I can see how those who tend to blow things out of proportion could easily end up in the fearful flyer category. Good food for thought!

CAflyer
12-03-2008, 07:42 PM
I agree with you David, I feel the same way. I am the type of person that knows a lot about a lot of different things and I like to learn but as you learn you also learn about all the bad things and it makes you worry about stuff that you may never even encounter. As I grew up I got more scared. I also read that book and I do believe being scared of flying is usally just part of all your fears.

bellevueace
12-03-2008, 10:11 PM
This book also helped me this year in tackling the fof, i think its an excellent read. I also agree with the catastrophic thinking theory. As ive learnt to overcome the fear of flying ive found im more positive in other areas of my life and now tend to look at things in the affirmative rather than the negative.

David
12-04-2008, 03:57 AM
Pain is constant during hard effort. Bontrager wrote, “It always hurts when you go as hard as you can.” And this is precisely what keeps most people from pulling out all the stops – it hurts. But with the right attitude and the will to suffer, “this sort of pain can become easier to endure with practice.” You confront it, immerse yourself in it, and become it. You survive. The next time – because you know what's coming – you are less apprehensive, which spares energy, allowing you to focus, to push harder, and perhaps to truly suffer. You don't quit. You get through it. Confidence soars. Your self-image changes, you begin to see yourself as able, capable, and newfound capacity causes ambition to evolve so you try something harder. It lasts longer. In it, you have the time to think, to look inward, which separates the “sprint” experience from the endurance effort: self-knowledge gained during effort is more honest and clear than what one learns through analysis after the fact, which is too often corrupted by selective memory.

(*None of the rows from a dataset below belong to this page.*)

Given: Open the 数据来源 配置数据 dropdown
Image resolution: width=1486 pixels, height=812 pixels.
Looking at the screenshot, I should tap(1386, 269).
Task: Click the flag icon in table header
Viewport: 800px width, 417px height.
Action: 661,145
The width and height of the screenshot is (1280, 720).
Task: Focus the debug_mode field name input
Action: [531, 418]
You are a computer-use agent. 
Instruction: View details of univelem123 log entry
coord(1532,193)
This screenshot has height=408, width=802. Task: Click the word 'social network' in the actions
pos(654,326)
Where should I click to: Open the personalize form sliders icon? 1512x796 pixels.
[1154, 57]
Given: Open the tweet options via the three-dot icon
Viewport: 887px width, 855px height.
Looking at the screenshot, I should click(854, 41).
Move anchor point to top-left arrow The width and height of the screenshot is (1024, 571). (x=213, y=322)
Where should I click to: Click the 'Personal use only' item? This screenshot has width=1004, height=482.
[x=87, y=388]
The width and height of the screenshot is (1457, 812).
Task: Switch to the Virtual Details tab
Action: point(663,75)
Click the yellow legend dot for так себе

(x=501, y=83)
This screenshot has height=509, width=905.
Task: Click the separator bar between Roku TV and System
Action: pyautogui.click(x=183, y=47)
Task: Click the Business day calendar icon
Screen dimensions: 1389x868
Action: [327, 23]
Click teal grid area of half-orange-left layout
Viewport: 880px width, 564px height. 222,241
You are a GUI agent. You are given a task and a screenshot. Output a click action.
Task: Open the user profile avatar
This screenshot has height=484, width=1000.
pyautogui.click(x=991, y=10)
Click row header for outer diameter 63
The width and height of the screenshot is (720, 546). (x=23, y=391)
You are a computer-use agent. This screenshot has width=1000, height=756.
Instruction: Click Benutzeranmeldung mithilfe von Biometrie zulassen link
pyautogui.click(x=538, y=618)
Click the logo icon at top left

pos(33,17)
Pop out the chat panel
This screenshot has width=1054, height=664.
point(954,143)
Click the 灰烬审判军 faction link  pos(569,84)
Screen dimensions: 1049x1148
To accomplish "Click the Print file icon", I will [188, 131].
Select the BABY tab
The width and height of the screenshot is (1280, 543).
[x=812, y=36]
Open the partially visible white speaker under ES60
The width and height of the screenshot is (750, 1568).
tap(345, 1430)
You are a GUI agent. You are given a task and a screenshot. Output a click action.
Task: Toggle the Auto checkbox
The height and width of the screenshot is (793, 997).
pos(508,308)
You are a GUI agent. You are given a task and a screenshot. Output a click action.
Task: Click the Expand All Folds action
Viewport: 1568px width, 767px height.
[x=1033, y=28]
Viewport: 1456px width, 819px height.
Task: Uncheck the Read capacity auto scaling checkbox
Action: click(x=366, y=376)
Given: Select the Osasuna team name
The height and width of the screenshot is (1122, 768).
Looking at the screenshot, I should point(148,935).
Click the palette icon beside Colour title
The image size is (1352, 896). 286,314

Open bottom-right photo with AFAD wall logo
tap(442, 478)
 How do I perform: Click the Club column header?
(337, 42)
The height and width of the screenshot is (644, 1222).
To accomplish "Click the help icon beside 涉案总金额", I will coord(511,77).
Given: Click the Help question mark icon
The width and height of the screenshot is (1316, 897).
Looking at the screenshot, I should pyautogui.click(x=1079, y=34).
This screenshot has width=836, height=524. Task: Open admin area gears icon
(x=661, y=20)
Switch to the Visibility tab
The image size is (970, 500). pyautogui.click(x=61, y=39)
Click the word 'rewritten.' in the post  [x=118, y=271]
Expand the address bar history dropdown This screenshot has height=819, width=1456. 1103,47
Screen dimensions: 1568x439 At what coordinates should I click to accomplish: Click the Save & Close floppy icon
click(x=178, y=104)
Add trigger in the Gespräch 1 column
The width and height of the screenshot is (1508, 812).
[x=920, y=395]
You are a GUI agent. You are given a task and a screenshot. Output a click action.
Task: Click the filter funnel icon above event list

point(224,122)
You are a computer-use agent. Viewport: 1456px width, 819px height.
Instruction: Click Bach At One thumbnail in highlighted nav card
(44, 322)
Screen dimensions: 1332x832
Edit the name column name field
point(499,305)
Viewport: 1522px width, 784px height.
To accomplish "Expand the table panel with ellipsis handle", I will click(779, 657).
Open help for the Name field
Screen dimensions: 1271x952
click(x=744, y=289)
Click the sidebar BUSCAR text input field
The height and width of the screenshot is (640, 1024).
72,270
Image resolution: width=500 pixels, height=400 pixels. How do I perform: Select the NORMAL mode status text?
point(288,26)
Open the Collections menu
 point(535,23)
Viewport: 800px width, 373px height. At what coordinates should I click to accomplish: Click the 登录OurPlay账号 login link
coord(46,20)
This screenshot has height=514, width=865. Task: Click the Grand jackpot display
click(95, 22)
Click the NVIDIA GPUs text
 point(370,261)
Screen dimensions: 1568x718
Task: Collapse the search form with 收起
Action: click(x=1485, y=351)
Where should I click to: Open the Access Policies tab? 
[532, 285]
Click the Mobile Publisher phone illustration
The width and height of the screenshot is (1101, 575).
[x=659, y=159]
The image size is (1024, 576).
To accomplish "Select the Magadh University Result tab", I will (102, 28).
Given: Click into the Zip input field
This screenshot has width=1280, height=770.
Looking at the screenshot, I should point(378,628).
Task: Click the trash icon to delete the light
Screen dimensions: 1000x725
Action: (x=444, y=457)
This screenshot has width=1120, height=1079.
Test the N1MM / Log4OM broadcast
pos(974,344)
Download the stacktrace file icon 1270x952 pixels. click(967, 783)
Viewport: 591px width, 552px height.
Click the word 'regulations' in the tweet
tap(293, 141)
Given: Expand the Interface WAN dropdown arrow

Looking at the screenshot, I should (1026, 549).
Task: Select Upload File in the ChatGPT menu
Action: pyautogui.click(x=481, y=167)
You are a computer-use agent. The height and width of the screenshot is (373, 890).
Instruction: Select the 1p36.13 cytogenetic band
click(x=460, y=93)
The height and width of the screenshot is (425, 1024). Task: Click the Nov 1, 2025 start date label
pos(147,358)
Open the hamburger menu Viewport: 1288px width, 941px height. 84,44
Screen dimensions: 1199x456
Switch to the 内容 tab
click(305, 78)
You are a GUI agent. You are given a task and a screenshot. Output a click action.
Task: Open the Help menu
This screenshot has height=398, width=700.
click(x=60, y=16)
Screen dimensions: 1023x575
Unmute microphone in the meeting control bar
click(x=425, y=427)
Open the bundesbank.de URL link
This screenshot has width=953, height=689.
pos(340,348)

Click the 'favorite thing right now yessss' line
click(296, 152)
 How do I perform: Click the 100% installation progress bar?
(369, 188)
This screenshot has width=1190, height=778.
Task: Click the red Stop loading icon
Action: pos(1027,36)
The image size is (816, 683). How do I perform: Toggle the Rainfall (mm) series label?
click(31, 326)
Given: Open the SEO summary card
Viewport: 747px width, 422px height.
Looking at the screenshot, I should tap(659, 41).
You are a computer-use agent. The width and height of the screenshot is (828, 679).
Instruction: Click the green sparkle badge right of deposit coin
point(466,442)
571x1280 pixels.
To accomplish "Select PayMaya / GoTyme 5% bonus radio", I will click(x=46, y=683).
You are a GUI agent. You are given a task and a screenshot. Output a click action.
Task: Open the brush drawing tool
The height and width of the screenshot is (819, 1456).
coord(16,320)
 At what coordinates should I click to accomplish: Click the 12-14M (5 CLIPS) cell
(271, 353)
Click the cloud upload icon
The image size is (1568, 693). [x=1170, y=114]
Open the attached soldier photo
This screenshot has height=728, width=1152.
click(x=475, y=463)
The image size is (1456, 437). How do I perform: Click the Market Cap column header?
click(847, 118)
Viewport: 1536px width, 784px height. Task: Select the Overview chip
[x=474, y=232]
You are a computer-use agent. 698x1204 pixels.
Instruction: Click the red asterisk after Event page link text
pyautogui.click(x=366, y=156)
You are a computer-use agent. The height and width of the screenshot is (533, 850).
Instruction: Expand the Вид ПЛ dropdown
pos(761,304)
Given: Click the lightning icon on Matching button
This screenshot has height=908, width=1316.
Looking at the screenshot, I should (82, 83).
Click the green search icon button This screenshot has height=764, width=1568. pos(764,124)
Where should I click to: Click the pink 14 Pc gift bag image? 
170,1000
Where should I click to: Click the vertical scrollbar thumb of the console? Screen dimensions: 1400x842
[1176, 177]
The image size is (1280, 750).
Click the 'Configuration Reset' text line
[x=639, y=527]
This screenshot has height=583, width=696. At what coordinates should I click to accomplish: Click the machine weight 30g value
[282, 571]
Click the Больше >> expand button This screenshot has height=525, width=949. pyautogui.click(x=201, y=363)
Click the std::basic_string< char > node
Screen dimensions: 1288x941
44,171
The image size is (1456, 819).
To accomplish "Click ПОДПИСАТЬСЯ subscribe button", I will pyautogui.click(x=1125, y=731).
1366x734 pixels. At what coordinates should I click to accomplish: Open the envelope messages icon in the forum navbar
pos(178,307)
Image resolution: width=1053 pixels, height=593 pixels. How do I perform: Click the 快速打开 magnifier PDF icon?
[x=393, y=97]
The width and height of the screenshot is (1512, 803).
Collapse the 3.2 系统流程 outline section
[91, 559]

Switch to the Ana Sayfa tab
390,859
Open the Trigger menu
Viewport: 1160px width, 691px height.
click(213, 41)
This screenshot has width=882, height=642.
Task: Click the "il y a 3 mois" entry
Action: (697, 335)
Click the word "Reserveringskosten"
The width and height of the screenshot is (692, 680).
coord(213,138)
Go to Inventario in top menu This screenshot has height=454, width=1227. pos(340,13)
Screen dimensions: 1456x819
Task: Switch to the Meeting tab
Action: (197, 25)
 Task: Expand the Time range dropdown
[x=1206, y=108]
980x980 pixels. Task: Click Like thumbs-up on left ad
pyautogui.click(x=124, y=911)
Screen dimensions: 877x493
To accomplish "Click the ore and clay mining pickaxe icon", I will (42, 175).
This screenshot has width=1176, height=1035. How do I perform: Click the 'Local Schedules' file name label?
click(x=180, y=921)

Bontrager also states, “the perspective that you acquire on facing hardship makes you stronger and tougher in a lot of ways that are unrelated” to the specific sport or endeavor, though only “if you get the full dose.” When dose and duration are great enough you will be transformed. How much, and how long? Olympic gold-medalist Brad Lewis wrote, “A man goes through many changes in 2000 meters. Some of them not very pretty. Some make you hate yourself.” Brad's incredible intensity allowed him to plumb his soul in less than seven minutes. Others substitute duration for intensity, spending hours or days on honest self-inquiry. Some dedicate themselves to a lifelong process. For those interested in finding answers, the journey lasts as long as is needed, constantly attended by the risk that the answer may not be the one desired.

You have to be willing to bite off more than you can chew, to overdose, and to fail. If you won't risk the answer you won't ask the question. If you lack the will to ask then consciousness will not unite with muscle and bone. I criticize such a lack of will (especially in myself) and ask, “What's the worst that can happen?” The fearful part of me replies, “I may fall short of my expectations. I may not be who I pretend to others. My perception of self may be proven wrong, very wrong.” The confident part of me says, “So what ... only after breaking myself apart may rebuilding begin.” So go ahead, break stuff. Break yourself on the once-hard edges of yourself. And recycle the debris into the foundation of your future.

- Mark Twight, famouse fitness trainer and head man in charge of building the guys up for the movie "300"

Does this apply to conquering your fear of flying? You bet it does. Never give up! any of you!